The model utilizes a dataset comprising ultrasound images of breast cancer, categorized into benign, malignant, and normal cases:
- Benign Images: 437
- Malignant Images: 210
- Normal Images: 133
- Transfer Learning: Applied to leverage knowledge from pre-trained models.
- Data Augmentation: Included techniques like random affine transformations and color jittering to mitigate the effects of a small and imbalanced dataset.
A critical phase in this project involved identifying and rectifying data leakage, which initially led to an inflated accuracy of 89%. The analysis notebook details the steps taken to uncover and correct this issue, providing valuable insights into ensuring the integrity of machine learning models.
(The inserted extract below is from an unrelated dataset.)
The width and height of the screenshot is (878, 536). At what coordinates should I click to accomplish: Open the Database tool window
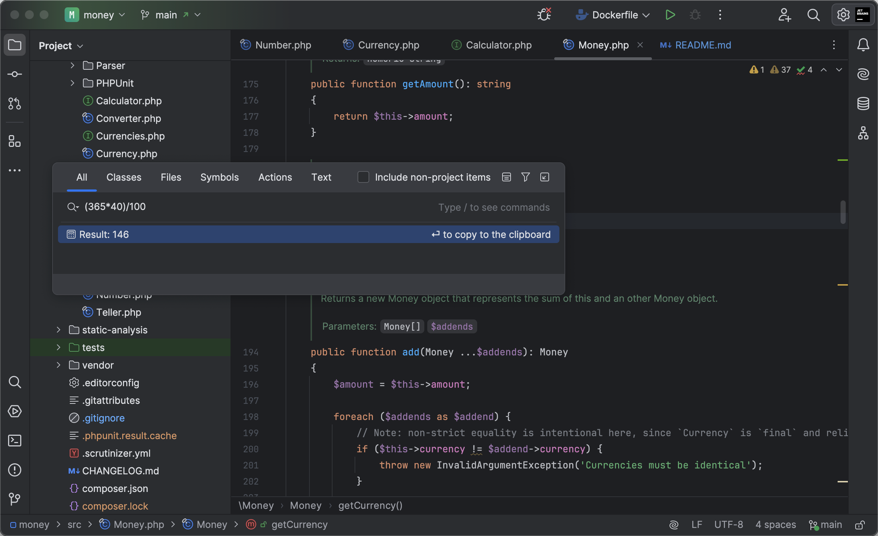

After addressing the data leakage, the TensorFlow model's performance settled at 43% accuracy. This section of the repo includes:
- The model implementation code.
- The data preparation and augmentation scripts.
- Hyperparameter tuning and regularization techniques were applied in an attempt to improve performance.
The detailed exploration into the causes of the reduced accuracy post-data leakage correction is documented, along with the limitations encountered during the TensorFlow model's development.
Encouraged by the need for improved performance, a subsequent model was developed using PyTorch, achieving a remarkable 84% accuracy. For complete details on the PyTorch model, please refer to the PyTorch Model Repository.
This repository not only documents the technical journey of developing a machine learning model for a critical healthcare application but also emphasizes the importance of vigilance against data leakage, illustrating the stark differences in outcomes between TensorFlow and PyTorch implementations.